Processing Queue (Node Type)
|
STUB |
This article is a stub. It contains minimal information on the topic and should be expanded. |
memory Processing Queues help automate "machine performed tasks" (Those are Code Activity tasks performed by computer Machines and their Activity Processing services). Processing Queues are assigned to Batch Process Steps to distribute tasks, control the maximum processing rate, and set the "concurrency mode" (specifying if and how parallelism can occur across one or more servers).
- Processing Queues are used to dedicate Activity Processing services with a capped number of processing threads to resource intensive activities, such as Recognize. That way, these compute hungry tasks won't gobble up all available system resources.
- Processing Queues are also used to manage activities, such as Render, who can only have one activity instance running per machine (This is done by changing the queue's Concurrency Mode from "Maximum" to "Per Machine").
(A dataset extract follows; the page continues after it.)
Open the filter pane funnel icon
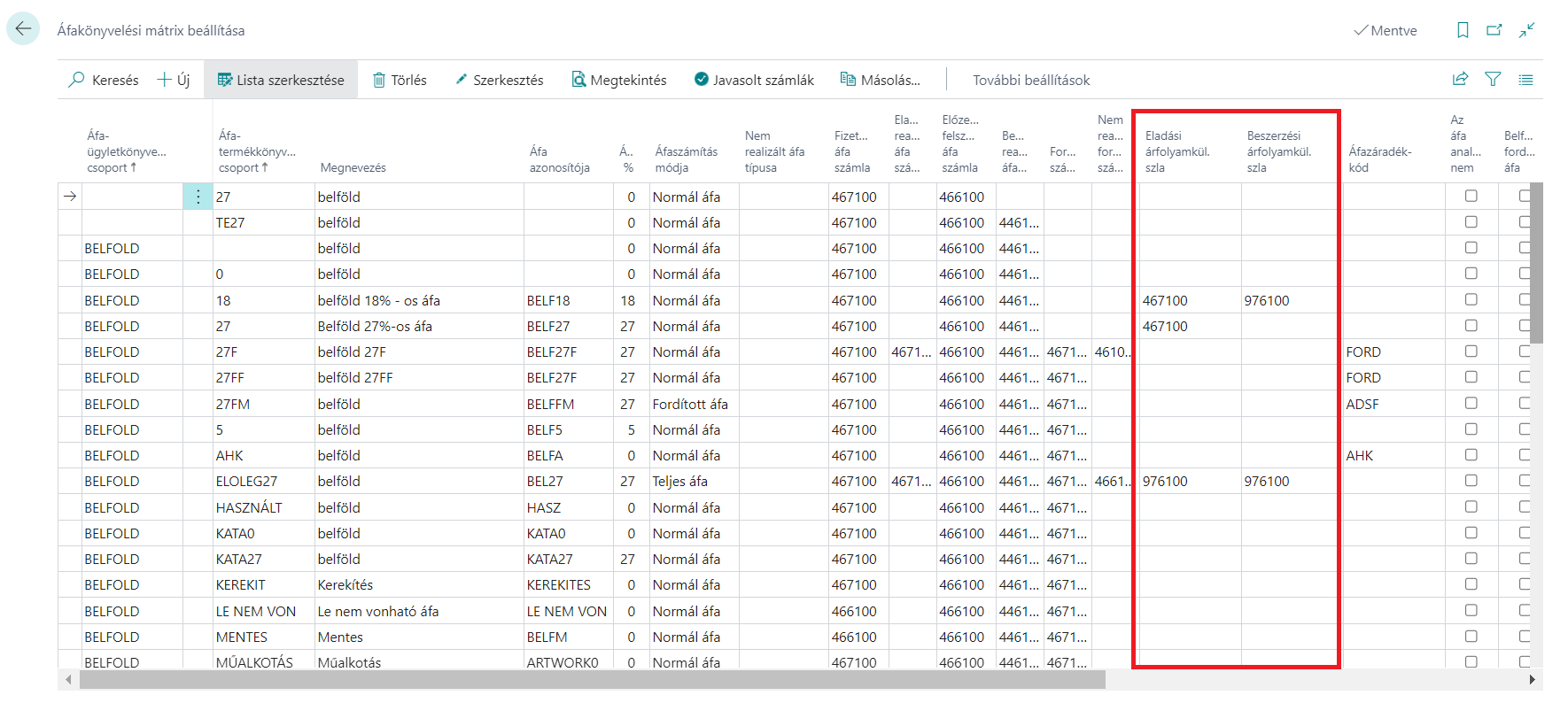This screenshot has height=703, width=1568. (1493, 80)
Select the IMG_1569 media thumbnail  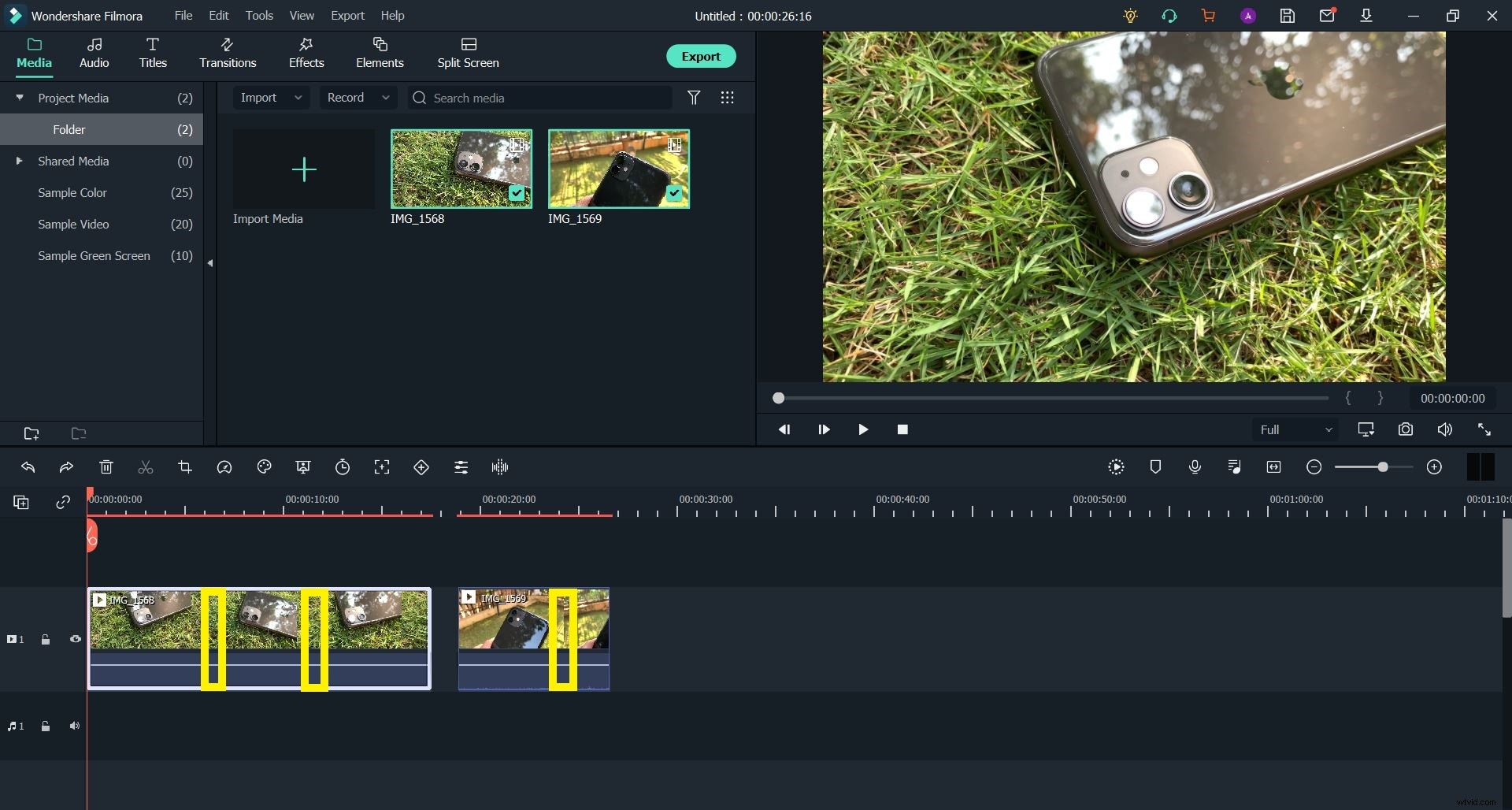point(618,169)
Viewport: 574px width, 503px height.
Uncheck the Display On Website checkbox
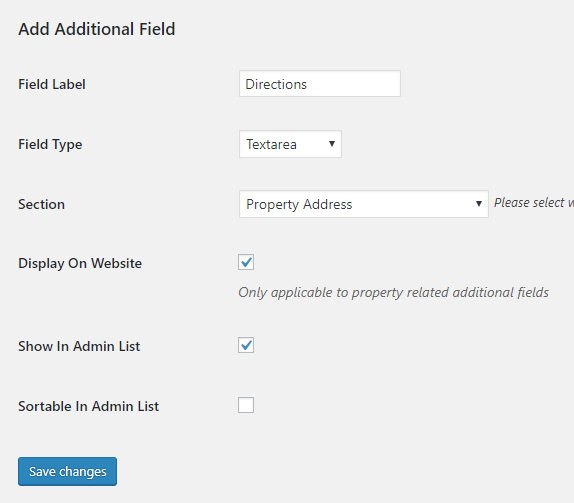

- Processing Queues are also used to throttle Export tasks in scenarios where the export destination can only accept one document at a time.
This is accomplished by following these general steps:
- Create a new Processing Queue
- Assign it to a step in a Batch Process using its Queue Name property.
- Create an Activity Processing Grooper Service from Grooper Config.
- When configuring the Activity Processing service, select the Processing Queue using the Queue Name property.
- Specify how many threads you want to run using the Number of Threads property.
|
FYI |
Prior to version 2022, Processing Queues were known as "Thread Pools". While the name is different, their purpose, configuration, and functionality is largely identical.
|
About
Processing Queues meter how many tasks are able to be processed at a single time by restricting how many CPU threads are available for processing. There are a number of reasons why you would want to restrict the number of available threads:
- You may want to throttle certain processor intensive Grooper Activities in order to free up compute for other Activities. Processor intensive Activities (such as the Recognize activity) can "bottleneck" computing resources. By limiting the number of threads that process such tasks, you can free up threads for less processor intensive activities. This can allow for more Batches to be processed at the same time, reducing the number of Batches that otherwise would be waiting for available threads while all system resources were devoted to a series of tasks for a single step.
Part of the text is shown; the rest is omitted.